Below this line is the material. Write out only its lines from the one containing "Sports (161, 2264)" through the one containing "[Toggle navigation] (27, 54)", both kept, exactly.

#### RECORDS TO USE ####

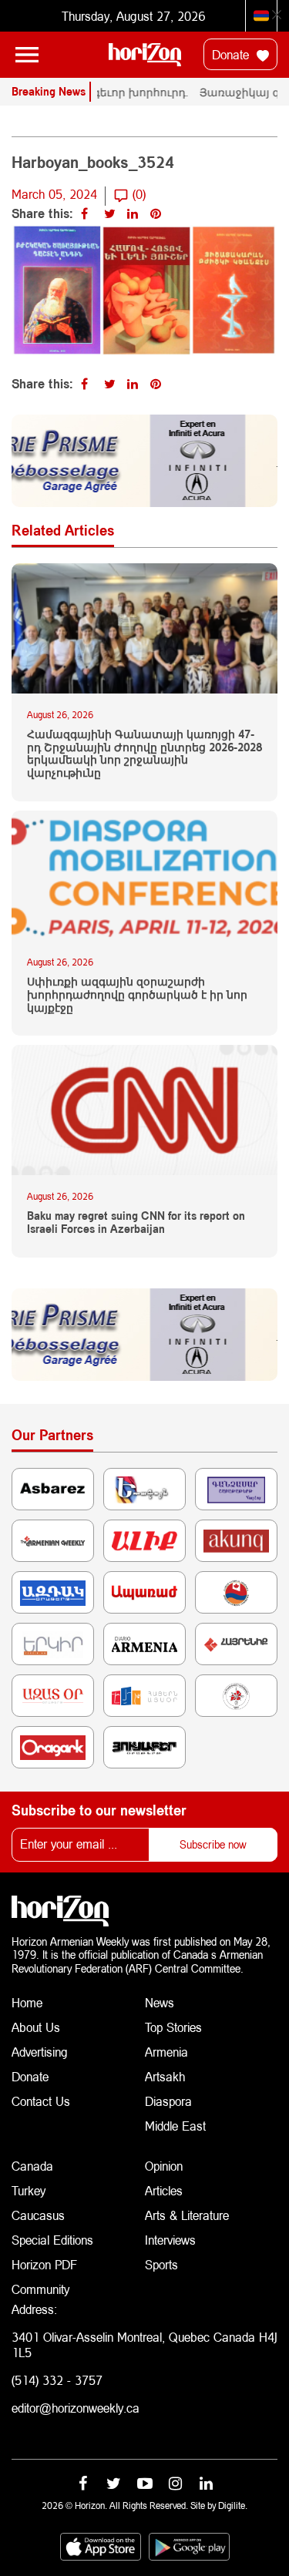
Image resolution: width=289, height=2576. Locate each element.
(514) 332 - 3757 (57, 2380)
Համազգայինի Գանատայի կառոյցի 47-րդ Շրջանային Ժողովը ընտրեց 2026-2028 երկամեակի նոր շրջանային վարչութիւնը (144, 753)
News (159, 2002)
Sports (161, 2264)
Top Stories (173, 2027)
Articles (164, 2190)
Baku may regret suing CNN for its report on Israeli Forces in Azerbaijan (136, 1222)
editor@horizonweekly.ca (75, 2407)
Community (40, 2289)
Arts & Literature (187, 2215)
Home (27, 2002)
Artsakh (165, 2076)
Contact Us (41, 2101)
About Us (36, 2027)
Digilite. (232, 2505)
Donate (232, 54)
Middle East (175, 2125)
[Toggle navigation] (27, 54)
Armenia (166, 2051)
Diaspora (168, 2101)
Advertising (40, 2051)
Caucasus (38, 2215)
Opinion (164, 2165)
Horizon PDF (44, 2264)
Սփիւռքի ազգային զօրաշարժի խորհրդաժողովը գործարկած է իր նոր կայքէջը (137, 995)
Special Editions (52, 2239)
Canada (32, 2165)
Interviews (170, 2239)
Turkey (28, 2190)
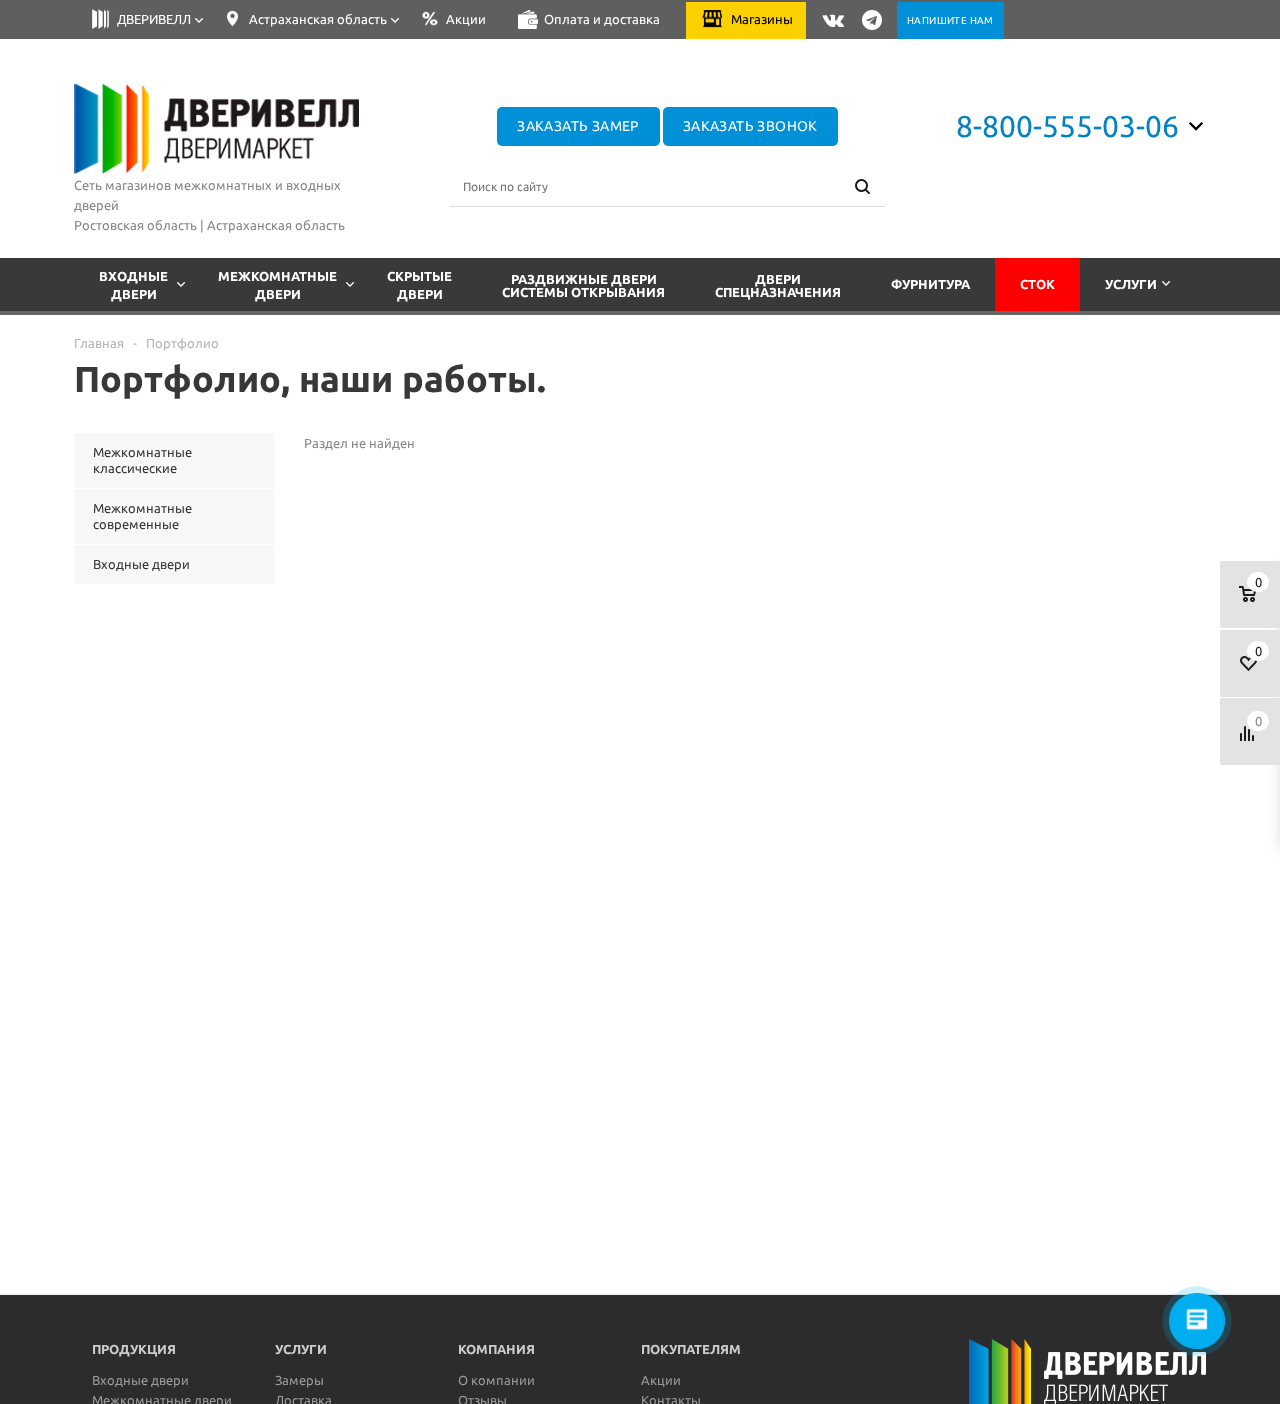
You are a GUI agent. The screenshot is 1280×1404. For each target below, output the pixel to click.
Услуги (1131, 284)
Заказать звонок (750, 126)
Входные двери (140, 1380)
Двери (778, 285)
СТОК (1037, 284)
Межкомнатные (277, 285)
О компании (496, 1380)
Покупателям (691, 1349)
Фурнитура (930, 284)
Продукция (134, 1349)
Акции (661, 1380)
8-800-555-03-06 (1067, 126)
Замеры (299, 1380)
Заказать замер (578, 126)
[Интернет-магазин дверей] (217, 129)
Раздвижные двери (583, 285)
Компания (496, 1349)
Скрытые (419, 285)
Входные (133, 285)
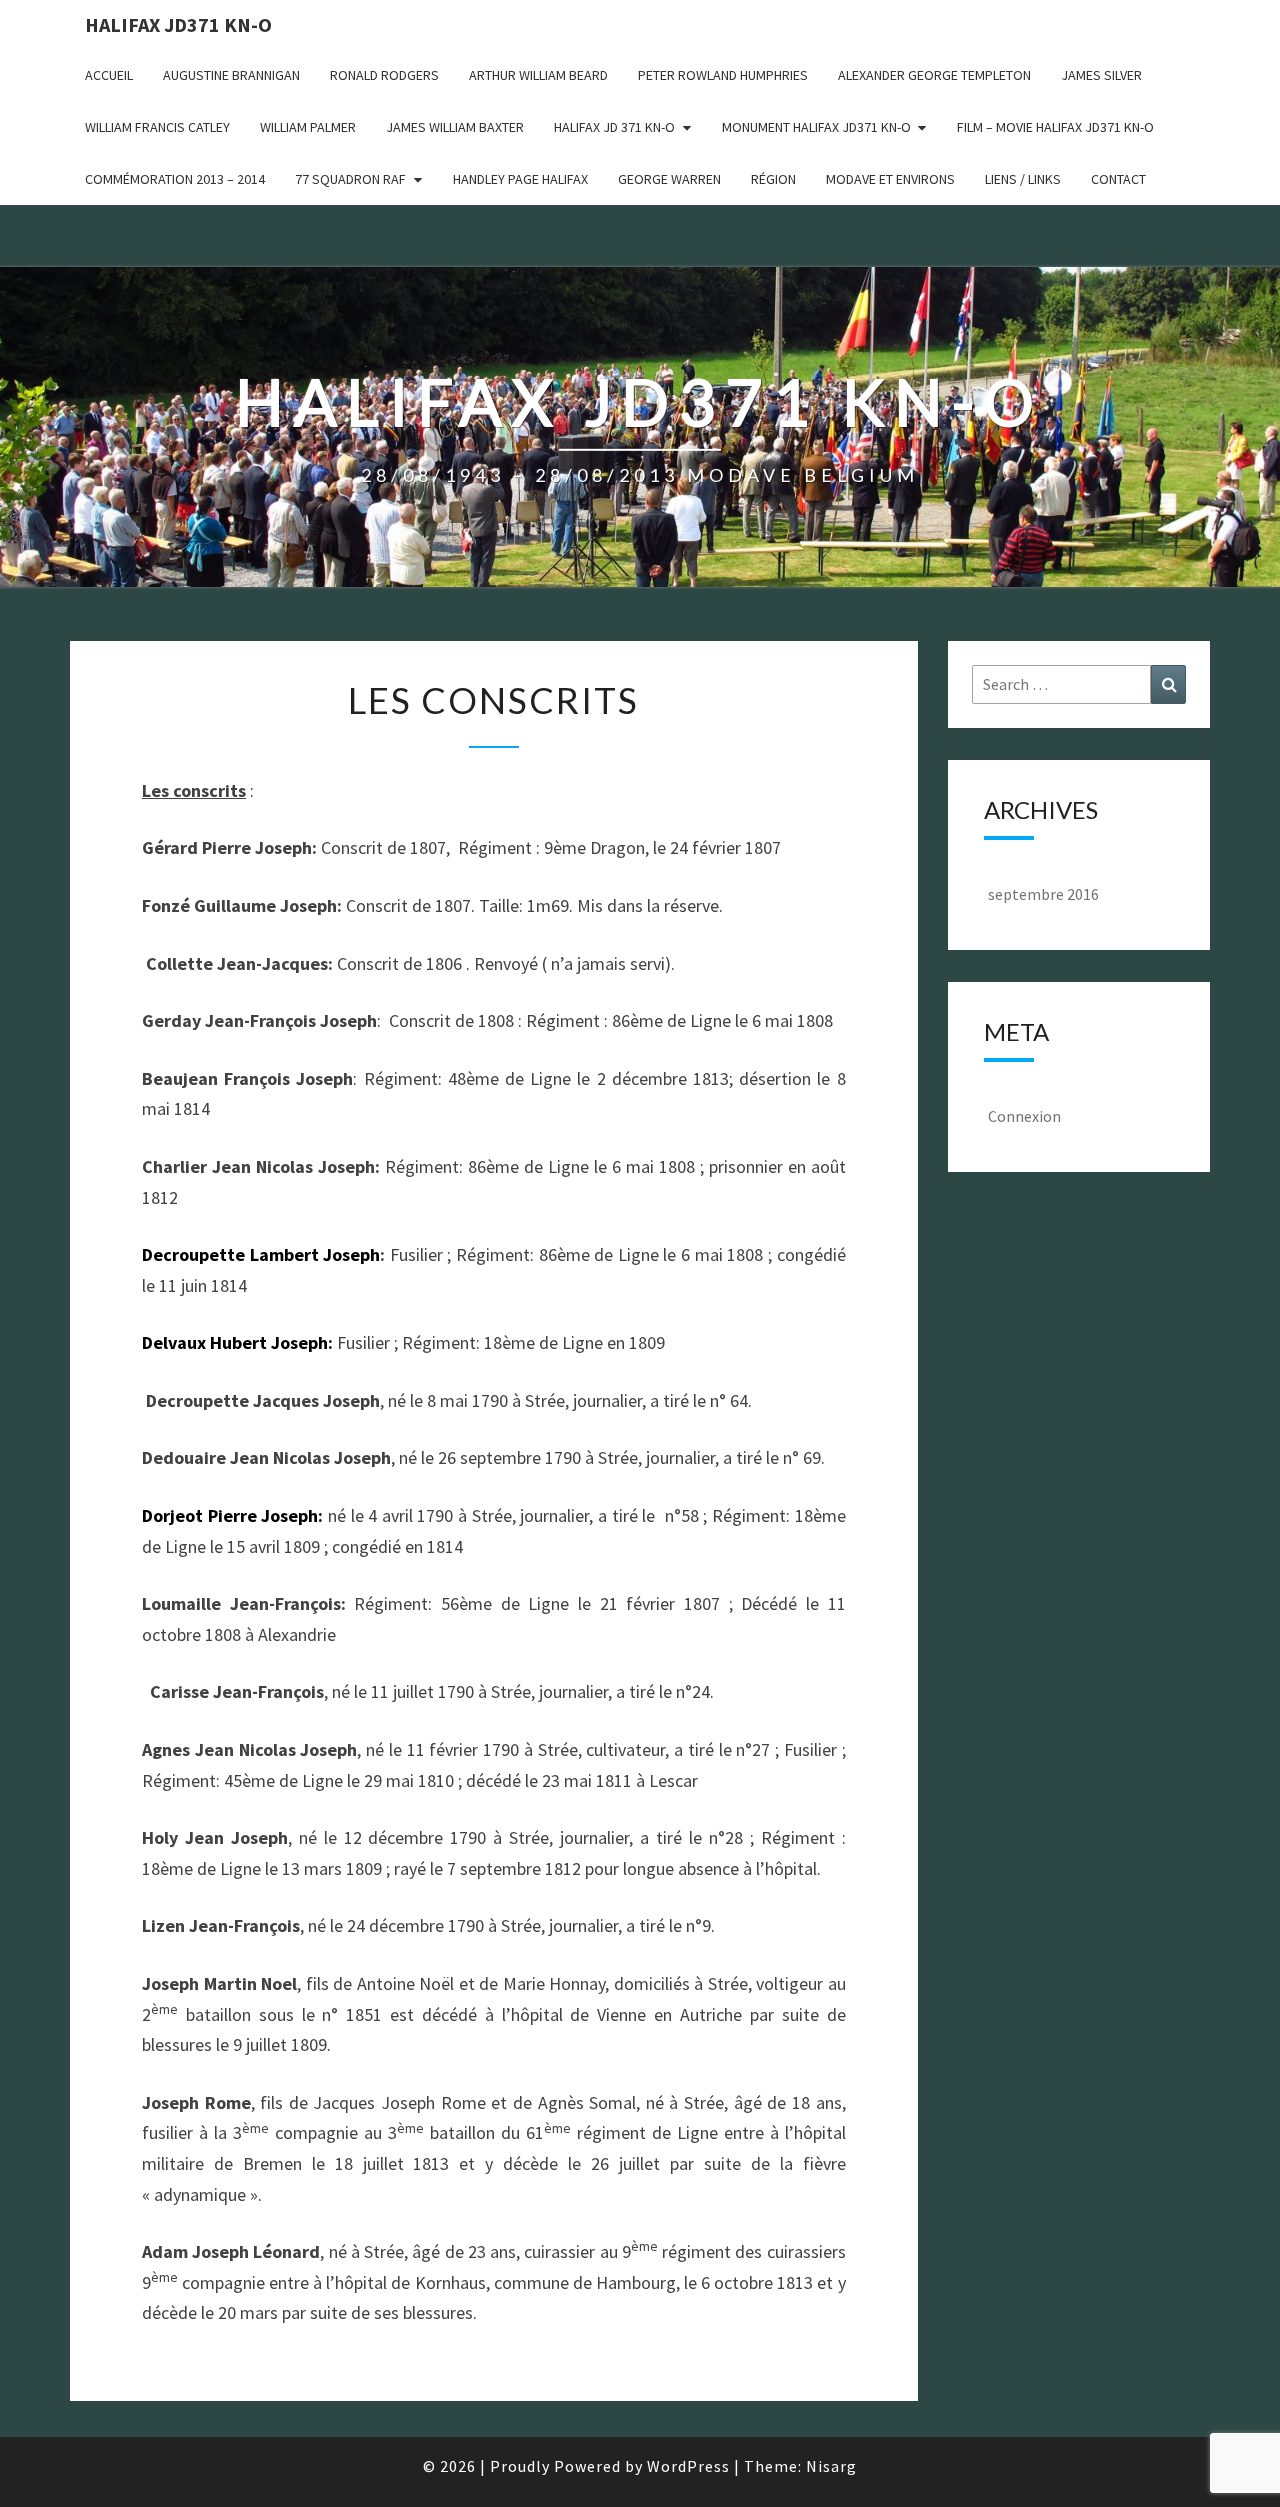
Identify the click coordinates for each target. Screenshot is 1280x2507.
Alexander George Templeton (934, 75)
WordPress (688, 2466)
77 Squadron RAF (350, 179)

####

▸ **SOLVED PROBLEM**
Sports (161, 2264)
Top Stories (173, 2027)
Articles (164, 2190)
Baku may regret suing CNN for its report on Israeli Forces in Azerbaijan (136, 1222)
editor@horizonweekly.ca (75, 2407)
Community (40, 2289)
Arts & Literature (187, 2215)
Home (27, 2002)
Artsakh (165, 2076)
Contact Us (41, 2101)
About Us (36, 2027)
Digilite. (232, 2505)
Donate (232, 54)
Middle East (175, 2125)
[Toggle navigation] (27, 54)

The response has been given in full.